* [TASK DIRECTIONS]: Pick up the essay on Pakistan's 2018 elections after its final sentence and carry it forward.

It is universally acknowledged that elections in a democratic dispensation are the instrument for synthesis and therefore evolution of a powerful and prosperous state. A free and fair electoral process is a weapon of change in the hands of the people, provided they exercise their right to choose. Polls also expose political character or lack of it. For the past seven decades we have been witness to electoral misdemeanours through connivance, social manipulation and coercion before, during and after voting. Dynastic politics, rampant corruption and dishonest administrations had over time eroded hope that Pakistanis may yet see a change for the better, but the improbable has occurred and Elections 2018 have restored this lost hope.
The nation had since long, sat complacently as PML-N, PPP governments emptied our coffers, neglected human development and reduced the treasury to a state of bankruptcy. More sinister was (and is) the fact that a part of the nation appeared to have been ‘brain washed’ and unable to see reality, even when their leaders crossed all lines and committed, what could be categorised as treason.
I have never considered previous elections to be a comprehensive and majority based representation of the entire Pakistani nation, simply because a large segment of educated voters referred to as the ‘silent majority’, were politically inactive and did not vote. When Imran Khan first coined the notion of change or ‘a new Pakistan’, many including myself were sceptical - twenty two years later we were proved wrong. Change has definitely arrived and not only the silent majority, but others appear to have shed apathy and fear, the former turning out in large numbers to vote, while the latter did the unthinkable - confronted candidates (including tribal chiefs) with questions, on their five year tenures.
The recently concluded polls came as an upsetting surprise for PML-N, PPP and others of their ilk. Suffering from shock and still in the grip of delusions, these parties and their leadership resorted to the only reaction within reach – calling the Election fraudulent and ‘managed’, laying the blame on national institutions including the army. These ‘losers’ ignored the fact that the army’s constitutional mission was to help the Election Commission in ensuring a fair and transparent election and they did so admirably. Lessons drawn from history and 2013 had shown where and how misdemeanours had been committed. It was thereafter a simple exercise to ensure that all loopholes and opportunities for a recurrence of these events needed to be blocked. This was successfully done through consistent presence and monitoring of the electoral process from printing of ballot papers to the vote count. If deterrence of rigging and malpractice is considered to be manipulation of election results, then the politicians publicising this notion need to be ashamed of themselves and unworthy of assuming public office.

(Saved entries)
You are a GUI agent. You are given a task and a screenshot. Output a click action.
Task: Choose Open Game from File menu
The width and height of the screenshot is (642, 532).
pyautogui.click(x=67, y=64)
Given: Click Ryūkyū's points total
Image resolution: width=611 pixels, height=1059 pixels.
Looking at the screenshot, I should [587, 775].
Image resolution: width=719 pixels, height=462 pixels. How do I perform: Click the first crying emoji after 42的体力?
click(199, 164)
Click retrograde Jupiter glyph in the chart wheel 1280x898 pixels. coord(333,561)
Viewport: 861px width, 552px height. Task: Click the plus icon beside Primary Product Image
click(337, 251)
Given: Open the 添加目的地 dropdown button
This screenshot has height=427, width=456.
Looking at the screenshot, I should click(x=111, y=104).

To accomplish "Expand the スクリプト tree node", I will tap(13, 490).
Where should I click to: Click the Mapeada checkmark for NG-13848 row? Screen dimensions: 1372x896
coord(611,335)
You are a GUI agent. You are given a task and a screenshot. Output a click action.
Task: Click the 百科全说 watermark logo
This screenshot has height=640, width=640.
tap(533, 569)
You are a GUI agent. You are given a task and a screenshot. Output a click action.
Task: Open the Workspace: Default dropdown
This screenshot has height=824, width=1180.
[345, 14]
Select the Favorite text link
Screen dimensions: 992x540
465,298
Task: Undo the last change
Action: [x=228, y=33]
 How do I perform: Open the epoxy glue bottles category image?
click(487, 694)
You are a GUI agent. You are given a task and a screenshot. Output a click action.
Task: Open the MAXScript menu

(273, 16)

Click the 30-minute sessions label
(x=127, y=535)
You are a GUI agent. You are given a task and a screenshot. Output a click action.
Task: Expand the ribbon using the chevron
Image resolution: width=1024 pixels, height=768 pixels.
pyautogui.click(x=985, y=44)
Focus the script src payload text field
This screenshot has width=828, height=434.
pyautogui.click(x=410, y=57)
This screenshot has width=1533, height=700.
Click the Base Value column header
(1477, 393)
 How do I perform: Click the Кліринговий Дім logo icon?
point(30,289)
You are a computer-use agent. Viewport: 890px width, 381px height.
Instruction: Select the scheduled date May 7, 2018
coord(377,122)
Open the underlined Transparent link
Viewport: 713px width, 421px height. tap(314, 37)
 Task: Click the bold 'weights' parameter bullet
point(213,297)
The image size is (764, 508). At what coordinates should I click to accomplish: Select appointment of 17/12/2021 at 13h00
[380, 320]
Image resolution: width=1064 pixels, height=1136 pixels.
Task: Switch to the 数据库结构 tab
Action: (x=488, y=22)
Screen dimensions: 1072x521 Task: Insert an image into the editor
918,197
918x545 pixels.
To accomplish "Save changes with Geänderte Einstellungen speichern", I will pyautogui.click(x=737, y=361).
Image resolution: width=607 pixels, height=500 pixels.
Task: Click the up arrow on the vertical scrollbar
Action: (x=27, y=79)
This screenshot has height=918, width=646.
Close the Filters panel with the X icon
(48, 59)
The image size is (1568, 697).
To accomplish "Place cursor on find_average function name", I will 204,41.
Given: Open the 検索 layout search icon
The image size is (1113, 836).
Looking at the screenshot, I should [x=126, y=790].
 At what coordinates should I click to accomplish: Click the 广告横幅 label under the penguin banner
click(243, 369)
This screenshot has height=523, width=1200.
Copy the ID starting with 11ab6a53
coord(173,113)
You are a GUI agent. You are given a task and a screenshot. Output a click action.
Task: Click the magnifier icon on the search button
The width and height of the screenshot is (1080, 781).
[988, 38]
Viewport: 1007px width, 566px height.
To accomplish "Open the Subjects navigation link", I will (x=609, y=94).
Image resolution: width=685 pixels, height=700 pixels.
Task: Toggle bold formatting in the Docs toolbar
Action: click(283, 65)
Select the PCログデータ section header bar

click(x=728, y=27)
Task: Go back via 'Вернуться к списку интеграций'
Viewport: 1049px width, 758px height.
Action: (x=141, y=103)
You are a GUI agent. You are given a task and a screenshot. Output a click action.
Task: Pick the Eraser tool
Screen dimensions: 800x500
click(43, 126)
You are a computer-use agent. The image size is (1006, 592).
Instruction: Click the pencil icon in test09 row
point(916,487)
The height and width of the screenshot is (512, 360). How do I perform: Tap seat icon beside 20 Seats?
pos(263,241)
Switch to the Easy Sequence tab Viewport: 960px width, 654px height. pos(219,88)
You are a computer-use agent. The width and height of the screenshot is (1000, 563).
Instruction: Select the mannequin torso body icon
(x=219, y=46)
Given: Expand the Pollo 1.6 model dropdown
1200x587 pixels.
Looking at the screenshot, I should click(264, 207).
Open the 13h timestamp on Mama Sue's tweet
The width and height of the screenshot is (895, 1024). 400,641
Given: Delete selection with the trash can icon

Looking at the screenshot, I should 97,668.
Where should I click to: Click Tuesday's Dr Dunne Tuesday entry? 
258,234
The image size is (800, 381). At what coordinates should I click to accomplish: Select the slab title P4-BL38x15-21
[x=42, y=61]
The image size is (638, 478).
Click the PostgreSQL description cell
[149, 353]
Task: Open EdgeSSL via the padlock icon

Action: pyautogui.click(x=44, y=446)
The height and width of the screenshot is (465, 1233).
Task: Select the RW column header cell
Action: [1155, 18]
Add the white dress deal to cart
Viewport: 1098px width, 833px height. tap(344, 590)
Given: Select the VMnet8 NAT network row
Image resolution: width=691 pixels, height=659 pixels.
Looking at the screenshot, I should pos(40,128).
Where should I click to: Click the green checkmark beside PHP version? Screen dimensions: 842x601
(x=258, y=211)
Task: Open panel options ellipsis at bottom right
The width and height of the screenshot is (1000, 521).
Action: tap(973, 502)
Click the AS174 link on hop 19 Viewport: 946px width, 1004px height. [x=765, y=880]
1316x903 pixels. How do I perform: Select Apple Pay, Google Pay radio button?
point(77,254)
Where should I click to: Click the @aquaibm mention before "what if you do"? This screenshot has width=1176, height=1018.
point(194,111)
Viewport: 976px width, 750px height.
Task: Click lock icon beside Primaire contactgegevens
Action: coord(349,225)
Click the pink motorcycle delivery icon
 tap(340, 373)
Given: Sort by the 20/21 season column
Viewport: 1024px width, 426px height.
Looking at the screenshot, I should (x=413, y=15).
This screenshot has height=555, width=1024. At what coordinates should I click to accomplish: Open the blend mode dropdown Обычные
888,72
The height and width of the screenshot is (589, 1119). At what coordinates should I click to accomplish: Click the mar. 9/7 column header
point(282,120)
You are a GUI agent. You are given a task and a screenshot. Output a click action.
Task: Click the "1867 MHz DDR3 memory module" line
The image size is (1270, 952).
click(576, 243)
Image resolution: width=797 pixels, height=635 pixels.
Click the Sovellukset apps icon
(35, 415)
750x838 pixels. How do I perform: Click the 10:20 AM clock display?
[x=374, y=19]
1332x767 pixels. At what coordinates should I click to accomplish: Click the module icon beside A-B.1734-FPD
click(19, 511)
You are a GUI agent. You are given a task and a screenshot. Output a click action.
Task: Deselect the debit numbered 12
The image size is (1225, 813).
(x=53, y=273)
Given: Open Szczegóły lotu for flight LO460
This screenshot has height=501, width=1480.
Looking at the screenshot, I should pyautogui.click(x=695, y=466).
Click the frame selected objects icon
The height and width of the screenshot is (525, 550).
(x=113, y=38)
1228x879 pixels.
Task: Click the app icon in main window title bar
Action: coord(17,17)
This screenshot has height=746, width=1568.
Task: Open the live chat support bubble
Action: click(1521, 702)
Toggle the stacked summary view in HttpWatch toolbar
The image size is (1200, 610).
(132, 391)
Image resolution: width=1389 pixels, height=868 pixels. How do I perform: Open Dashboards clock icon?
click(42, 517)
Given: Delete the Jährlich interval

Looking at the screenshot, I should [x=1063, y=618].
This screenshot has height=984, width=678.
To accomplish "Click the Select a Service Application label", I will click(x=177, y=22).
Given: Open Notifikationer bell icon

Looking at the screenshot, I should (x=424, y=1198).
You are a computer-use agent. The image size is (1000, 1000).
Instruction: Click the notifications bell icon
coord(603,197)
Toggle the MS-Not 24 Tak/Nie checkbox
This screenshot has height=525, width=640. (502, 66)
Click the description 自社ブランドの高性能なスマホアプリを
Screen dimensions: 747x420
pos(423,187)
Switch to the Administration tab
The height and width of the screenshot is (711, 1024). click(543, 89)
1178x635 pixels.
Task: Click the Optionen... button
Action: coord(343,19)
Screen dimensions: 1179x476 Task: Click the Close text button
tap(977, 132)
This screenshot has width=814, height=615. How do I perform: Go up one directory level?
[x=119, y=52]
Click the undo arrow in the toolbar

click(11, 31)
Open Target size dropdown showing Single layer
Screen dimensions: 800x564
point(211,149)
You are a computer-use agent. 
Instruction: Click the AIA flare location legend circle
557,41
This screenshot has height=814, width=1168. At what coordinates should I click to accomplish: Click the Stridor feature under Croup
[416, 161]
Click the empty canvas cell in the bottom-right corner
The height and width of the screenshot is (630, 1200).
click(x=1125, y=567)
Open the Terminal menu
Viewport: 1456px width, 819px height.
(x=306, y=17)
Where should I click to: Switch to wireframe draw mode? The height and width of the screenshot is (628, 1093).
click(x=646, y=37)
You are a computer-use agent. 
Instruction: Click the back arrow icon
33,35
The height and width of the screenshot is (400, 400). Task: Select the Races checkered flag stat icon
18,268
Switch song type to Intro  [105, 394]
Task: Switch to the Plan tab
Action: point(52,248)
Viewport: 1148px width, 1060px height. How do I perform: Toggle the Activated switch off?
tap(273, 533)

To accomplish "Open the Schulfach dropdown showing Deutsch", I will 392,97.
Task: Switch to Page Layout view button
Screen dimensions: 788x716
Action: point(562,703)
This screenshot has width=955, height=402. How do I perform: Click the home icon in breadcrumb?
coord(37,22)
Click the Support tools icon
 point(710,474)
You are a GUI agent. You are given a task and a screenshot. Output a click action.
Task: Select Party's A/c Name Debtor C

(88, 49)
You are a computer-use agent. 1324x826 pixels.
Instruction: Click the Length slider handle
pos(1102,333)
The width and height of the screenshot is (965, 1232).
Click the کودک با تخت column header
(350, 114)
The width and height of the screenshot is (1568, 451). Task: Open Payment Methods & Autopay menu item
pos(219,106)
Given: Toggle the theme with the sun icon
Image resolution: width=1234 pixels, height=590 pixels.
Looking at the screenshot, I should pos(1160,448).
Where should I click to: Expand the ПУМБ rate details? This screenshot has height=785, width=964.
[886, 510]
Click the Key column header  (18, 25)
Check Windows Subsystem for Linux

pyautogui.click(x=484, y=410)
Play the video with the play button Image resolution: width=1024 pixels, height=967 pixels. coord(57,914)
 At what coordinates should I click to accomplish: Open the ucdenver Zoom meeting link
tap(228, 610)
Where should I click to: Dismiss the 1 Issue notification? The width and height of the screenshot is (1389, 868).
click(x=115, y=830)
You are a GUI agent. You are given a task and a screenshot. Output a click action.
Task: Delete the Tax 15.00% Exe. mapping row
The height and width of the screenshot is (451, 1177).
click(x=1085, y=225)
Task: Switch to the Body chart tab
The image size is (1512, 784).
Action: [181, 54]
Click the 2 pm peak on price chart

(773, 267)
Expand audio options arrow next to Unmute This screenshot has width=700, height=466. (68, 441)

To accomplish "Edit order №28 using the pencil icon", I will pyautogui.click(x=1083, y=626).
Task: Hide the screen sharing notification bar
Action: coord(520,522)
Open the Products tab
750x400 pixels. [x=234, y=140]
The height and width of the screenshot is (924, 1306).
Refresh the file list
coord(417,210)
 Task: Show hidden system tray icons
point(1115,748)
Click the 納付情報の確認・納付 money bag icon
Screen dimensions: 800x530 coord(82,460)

* [YOUR RESPONSE]:
Even as I write this piece, the numbers game is reaching a crescendo that defies description. The two biggest losing parties have called another All Parties Conference, while petty bickering continues within Pakistan Tehreek-e-Insaf on portfolios and coalitions. The microphone appears to have become a magnet that attracts political stalwarts from PTI, some of who appear to be suffering from the ‘foot in the mouth’ disease. Khan Sahib needs to keep these players away from the media rostrum and appoint one single and sensible point of contact with the press or the people. Not doing so is likely to cause irreparable harm to what has so far been accomplished.
The lamenting issuing forth from those that fell from public esteem is disgusting as well as immature. These are not my words for I am merely repeating what I was conveyed by very dedicated PML N activist, who runs a business concern in a posh Islamabad commercial area. In his reckoning, the parties criticising the elections are generating more harm than good. This young man, with whom voting for the Sharif clan was an immutable family tradition, is so impressed with the cricketing Khan’s victory speech that he now condemns his own party for its post-election dramatics with the words, “Let democracy continue, let accountability and merit prevail, let Imran Khan and his team make Pakistan great”.
The writer is a freelance columnist.